継続すること

ある営業会社でのことです。

その会社では、まず朝一でミーティングを行うと、その後は、全員揃って電話をしていました。何のための電話かはお分かりでしょうが、アポイントを取るための電話です。

その会社では、1日に何本の電話をかけるかも決まっていました。1日36本。それだけかければ、確率的に、話ができる人が○人、話ができた人の中でアポイントが取れる人が△人ということが予想できるからです。

要するに、1日に必要なアポイントを取るためには、確率的にいえば36本の電話が必要であるということなのです。

ところが、その36本の電話というのが難しい。なぜなら、電話のリストがあってそこに片っ端から電話をするわけではないからです。

電話をする相手は、一度は名刺交換をしたことがある人とか、紹介していただいた人とか、薄くても良いのでとにかく何らかの関係がある人に限定されているのです。

それでも最初の数日は問題ありません。しかしながら、10日もたてばもう大変。単純計算では360人に電話したことになり、もう電話するところがなくなってしまうのです。

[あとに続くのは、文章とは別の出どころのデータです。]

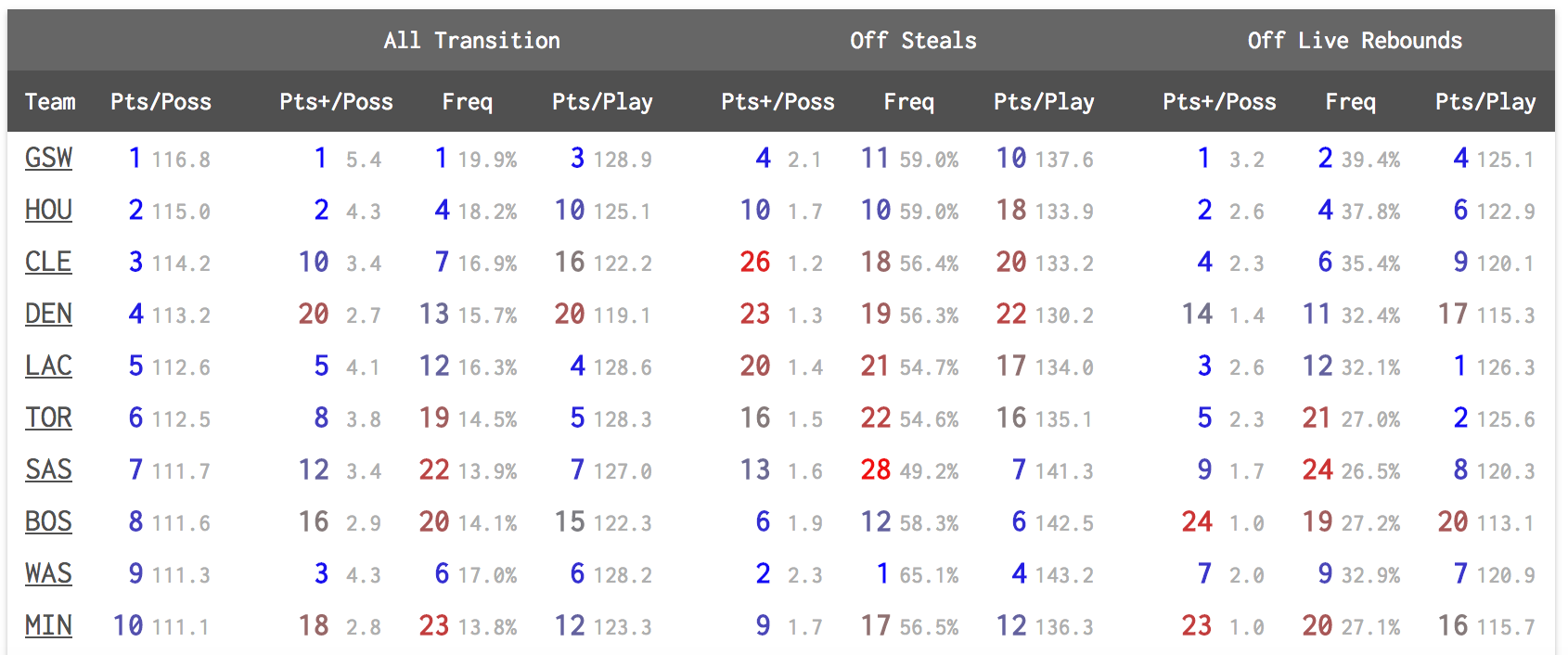Sort by All Transition Pts/Play header
Image resolution: width=1568 pixels, height=655 pixels.
pyautogui.click(x=602, y=102)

じゃあ、どこに電話したらいいのか。かけるところがないのだから、36本かけなくてもよいのか。

その会社では、どうしても電話するところがなければ、天気予報でも時報でもいいから、とにかく36本の電話をしなさい、と教えていました。

さて・・・

いくら36本の電話をかけることがルールだとはいえ、天気予報とか時報にかけるなんておかしくはないでしょうか?

それでも確かに36本は36本に違いありませんが、無駄な電話です。

やっぱりおかしいですよね。

私も、かつてはおかしいと思いました。

ところが、そうとも言い切れないようなのです。

実は、ある面からは、それでも良いから36本電話をかける方がよいといえるのです。

それは、物事を継続するという観点から考えた場合です。ブログでもそうですが、とにかく毎日書き続ける人と、書いたり休んだりという人がいます。別にどちらが正しいとかいうことはないのですが、継続するなら毎日書くか、1週間に1度書くか、何か決めごとをして、それをとにかく徹底することが大切です。

気分が向いたときに書こうなどといっていては、いつまでたっても気分は向きません。

この36本の電話も同じような意味があります。とにかく、何が何でも、36本の電話をかけ続けていると、明日もあさっても、その次の日、さらにその次の日も・・・ずっとかけ続けることになるでしょう。ところが、一度やめてしまえば、そこからはもうなし崩し的になります。

まあ、この前もかけなかったし、今日も良いだろう・・・

そのような心が芽生えるからです。

そうならないためには、何が何でも、どんな事情があろうとも、例外を作らずに、とにかくやり続ける。

それが、大切ということです。

そのためには、まずは「やり続ける」という決意が大切です。当たり前すぎますが、それなくして継続はあり得ないでしょう。そして、その決意を支えるもの。それが、経営理念とか、信念とか、将来の夢とか・・・そういうものなんですね。

理念じゃ飯が食えないとかいわれますが、それに支えられているものも大きいと思います。

いずれにしても、継続は大切ですね。